Marc Villard se porte candidat aux prochaines élections sénatoriales. Le président de l’Assemblée des Français de l’étranger souligne dans cette interview exclusive l’importance des élus de terrain et de leur remontée d’expérience. Il évoque sa liste « Engagés avec vous ! » et le travail collaboratif qu’il souhaite mener.
Ces élections consulaires marquent la fin d'une bipolarisation quasi historique droite-gauche
Quel bilan tirez-vous des dernières élections consulaires ?
Ces élections consulaires marquent la fin d'une bipolarisation quasi historique droite-gauche UFE-Français du Monde ADFE, avec la présence de nouveaux acteurs : ASFE, LREM, Europe Ecologie les Verts et un plus grand nombre de listes indépendantes, soit au total plus de 600 listes.

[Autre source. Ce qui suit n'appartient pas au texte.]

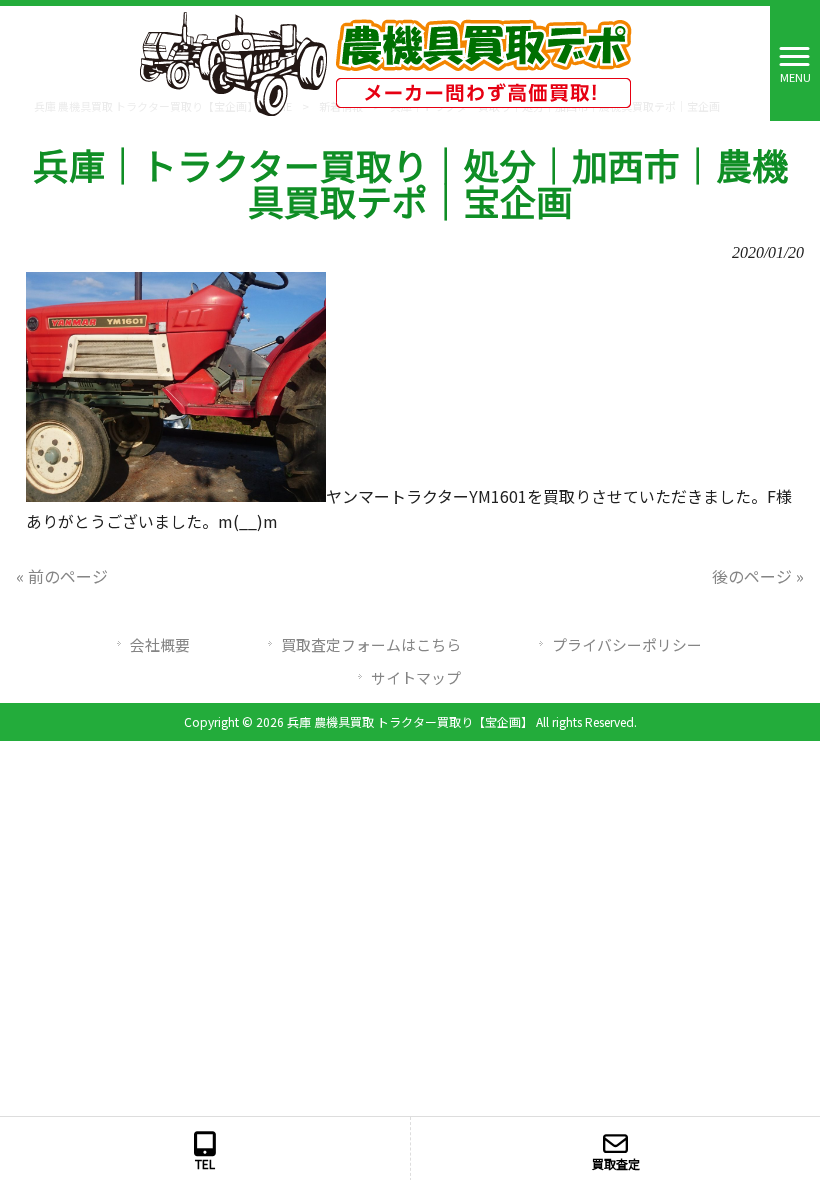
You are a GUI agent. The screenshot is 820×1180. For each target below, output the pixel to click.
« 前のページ (62, 576)
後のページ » (758, 576)
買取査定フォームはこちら (371, 644)
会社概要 (160, 644)
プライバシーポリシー (627, 644)
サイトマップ (416, 677)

Elles sont également marquées, au moins pour la LREM et l’ASFE, par une très forte implication des états-majors parisiens et une campagne très formatée laissant parfois peu de place à l’expression personnelle du candidat. Elle est également inédite par l’implication importante du secrétaire d’État aux Français de l’étranger et des parlementaires de la majorité en soutien aux têtes de liste la LREM avec notamment des vidéos de soutien personnalisées de la part du Secrétaire d’État.
Sans se lancer dans une analyse fine, d'ailleurs très difficile à faire, c'est la Gauche dans son ensemble qui tire le mieux son épingle du jeu avec entre 150 et 170 sièges, suivie par les « Divers Droite » entre 120 et 140 sièges. LREM a obtenu 84 sièges et ASFE 60, ce qui, ni pour l’un ni pour l’autre, n’est un résultat extraordinaire au regard des efforts déployés par les états-majors parisiens, sachant, quand même, que LREM présentait pour la première fois des candidats sous ses couleurs. Les « centristes libéraux » représenteraient environ 20 sièges, et on peut estimer à environ 10 % les « indépendants », élus de listes non soutenues par un parti ou une association.

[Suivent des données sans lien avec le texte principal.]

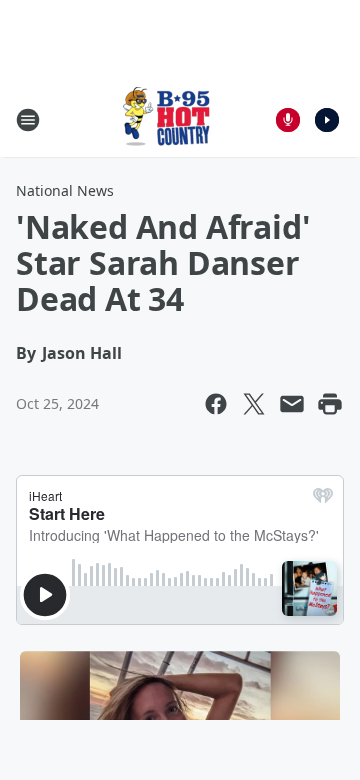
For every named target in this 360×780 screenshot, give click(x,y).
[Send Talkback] (288, 120)
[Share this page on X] (254, 404)
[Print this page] (330, 404)
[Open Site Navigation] (28, 120)
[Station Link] (166, 119)
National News (65, 190)
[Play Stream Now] (327, 120)
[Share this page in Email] (292, 404)
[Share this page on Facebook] (216, 404)
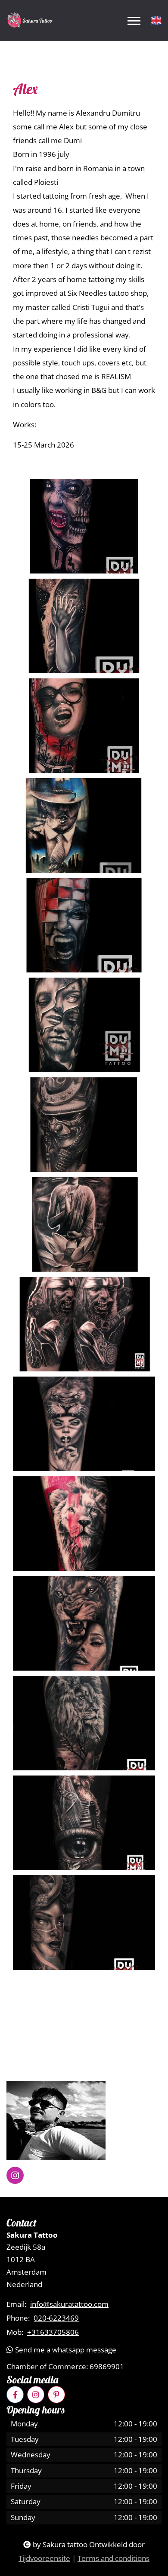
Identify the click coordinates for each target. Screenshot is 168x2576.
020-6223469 (56, 2318)
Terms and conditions (113, 2558)
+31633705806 (53, 2332)
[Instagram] (35, 2394)
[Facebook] (15, 2394)
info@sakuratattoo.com (69, 2304)
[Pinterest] (56, 2394)
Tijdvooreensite (44, 2558)
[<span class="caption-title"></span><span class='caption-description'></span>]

On peut s’interroger sur l’impact de ce déséquilibre important entre la participation dématérialisée et la participation « à l’urne »
Que pensez-vous de la mobilisation des Français de l’étranger lors de ces élections ?
Il faut surtout retenir outre une abstention massive de l’ordre de 85%, la part écrasante du vote Internet. On peut se réjouir que la mise en place du vote Internet – à laquelle j’ai d’ailleurs participé en tant que membre du Bureau de Vote Electronique – ait permis à un grand nombre de nos compatriotes de voter et de constater qu’ils se sont appropriés ce mode de scrutin, hélas pas en assez grand nombre !
On peut en revanche s’interroger sur l’impact, en termes de résultats du scrutin, de ce déséquilibre important entre la participation dématérialisée et la participation « à l’urne », aggravée par la fermeture de très nombreux bureaux de vote. J’ai suggéré à la Commission des Lois de l’Assemblée des Français de l’étranger (AFE) de faire un bilan de ces élections. On peut penser que le vote Internet a été plutôt utilisé par la frange jeune de notre communauté et de milieu plutôt aisé.
A l’inverse de nombreux seniors, ceux que j’ai baptisés les « naufragés de la dématérialisation », n’ont pas voté soit qu’il n’y ait pas eu de bureau de vote près de chez eux soit, et cela a été le cas au Vietnam, soit qu’ils aient craint les risques sanitaires liés à un déplacement alors que l’on leur recommandait, dans le même temps, de les limiter au maximum…
Concernant l’abstention, qui se maintient, année après année, malgré la mise en place de nouveaux moyens qui facilitent le vote, elle interroge sur le manque d’intérêt de nos concitoyens pour leurs représentants de proximité dont ils perçoivent mal le rôle et ce qu’ils peuvent leur apporter.
Pourquoi avez-vous souhaité vous présenter aux prochaines élections sénatoriales ?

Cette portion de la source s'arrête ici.